• _Source passage_:
____________________
Re: APOD: Venus and the Sisters (2012 Apr 06)

by geckzilla » Sat Apr 07, 2012 5:33 am

Try large numbers with a Chinese person. Larger sets of numbers are grouped by 10,000 instead of 1,000. So 1,000,000,000 instead ends up as 10,0000,0000 so there's not a simple word for billon. Instead, it's 10 [word for 1,0000,0000]. Something like that. Ten one-hundred millions I guess is the closest translation. (If someone here is Chinese and spotted an error in my post I would be happy to have it fixed.)

Re: APOD: Venus and the Sisters (2012 Apr 06)

by Chris Peterson » Sat Apr 07, 2012 4:59 am

Ann wrote:I know "billion" is tricky, but I was speaking English. In Swedish, a "biljon" is a trillion - that is, a "biljon" is 1,000,000,000,000. So what is a billion called in Swedish, then? It's a "miljard". A "miljon" is really a million.
A "billion" is pretty unambiguously 10^9 in any scientific discussion. The fact that some countries are still using a different, confusing, obsolete, and illogical set of terminology should not impact a discussion in a technical forum. You're not going to find milliards in scientific papers.

Re: APOD: Venus and the Sisters (2012 Apr 06)

by Ann » Sat Apr 07, 2012 4:44 am

rstevenson wrote:
Ann wrote:Forgive my limited understanding of mathematese. So the new figure would make Venus five billion times fainter than Alcyone, is that right?

Ann
Almost 500 billion. But "billion" is a tricky word to define, having as it does different common usages in different parts of the world. (See Long and short scales.) In the unambiguous scientific notation (using Case's final figure) Alcyone is 4.88 x 1011 times brighter than Venus.

Rob
I know "billion" is tricky, but I was speaking English. In Swedish, a "biljon" is a trillion - that is, a "biljon" is 1,000,000,000,000. So what is a billion called in Swedish, then? It's a "miljard". A "miljon" is really a million.

Ann

Re: APOD: Venus and the Sisters (2012 Apr 06)

by Chris Peterson » Sat Apr 07, 2012 1:29 am

Diana wrote:Since we are being picky with numbers, let's be picky with the term "brightness" and the two bodies' relitive brightness.

Can we say that Venus' brightness is a reflective measurement and the Pleiades star's is a emission-type brightness?
Yes, but it doesn't matter in this context. What is being referred to is intensity- the number of photons reaching the observer per unit time. The photons don't know or care if they were emitted directly or reflected from cloud tops.
____________________
• _Provided data_:
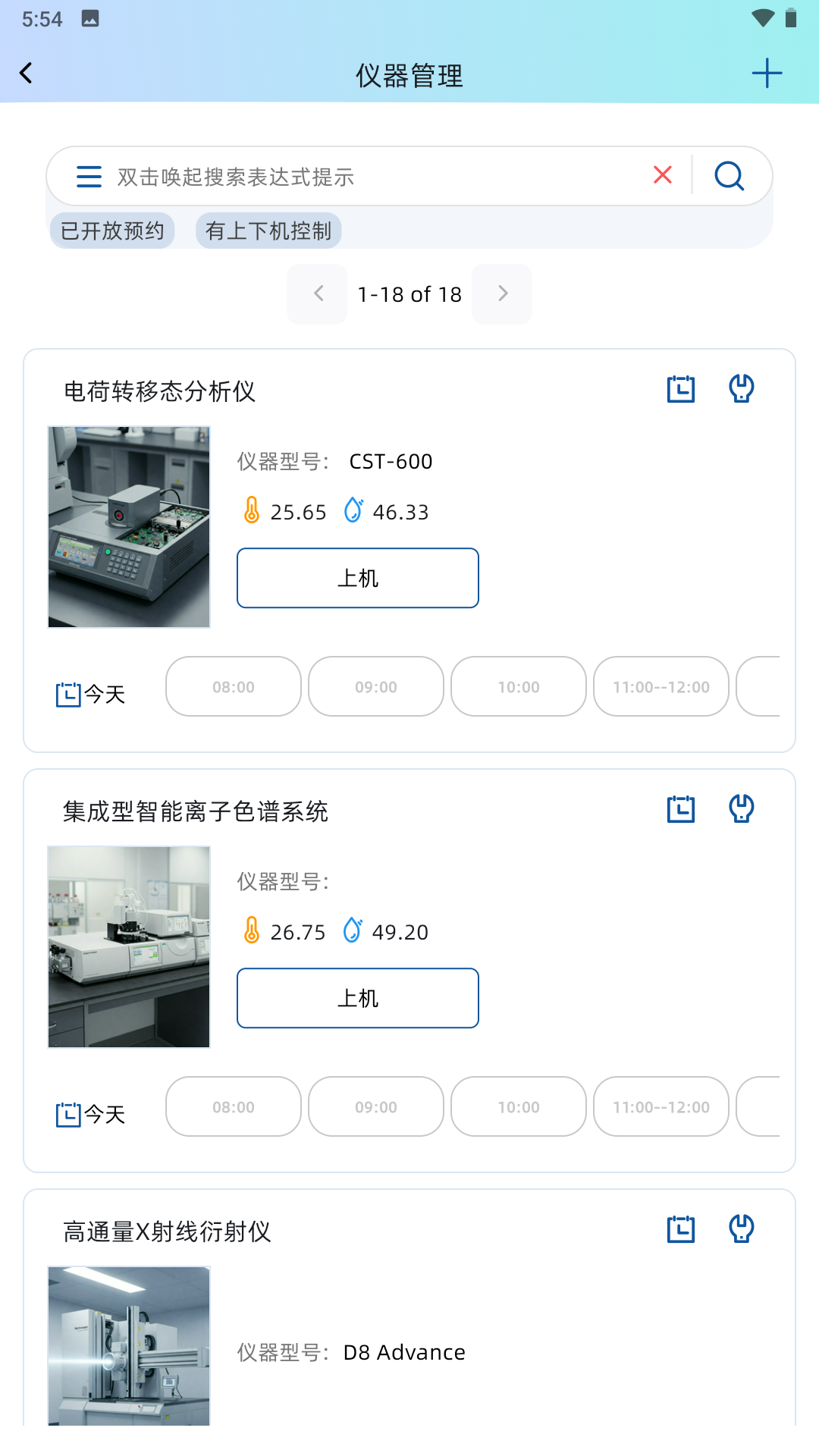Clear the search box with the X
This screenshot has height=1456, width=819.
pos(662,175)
____________________
• _Do this_: Can you sum up the forum thread above in three sentences?

• _Full response_: Rob tells Ann that Venus is almost 500 billion times fainter than Alcyone but warns that "billion" is used differently in different parts of the world, and Ann notes that in Swedish a "biljon" is a trillion and a billion is a "miljard." Chris Peterson replies that "billion" is unambiguously 10^9 in scientific discussion, and geckzilla adds that in Chinese larger numbers are grouped by 10,000 instead of 1,000. Asked whether Venus's brightness is reflective and the star's is emission-type, Chris Peterson agrees but says it doesn't matter here, since what counts is intensity, the number of photons reaching the observer per unit time.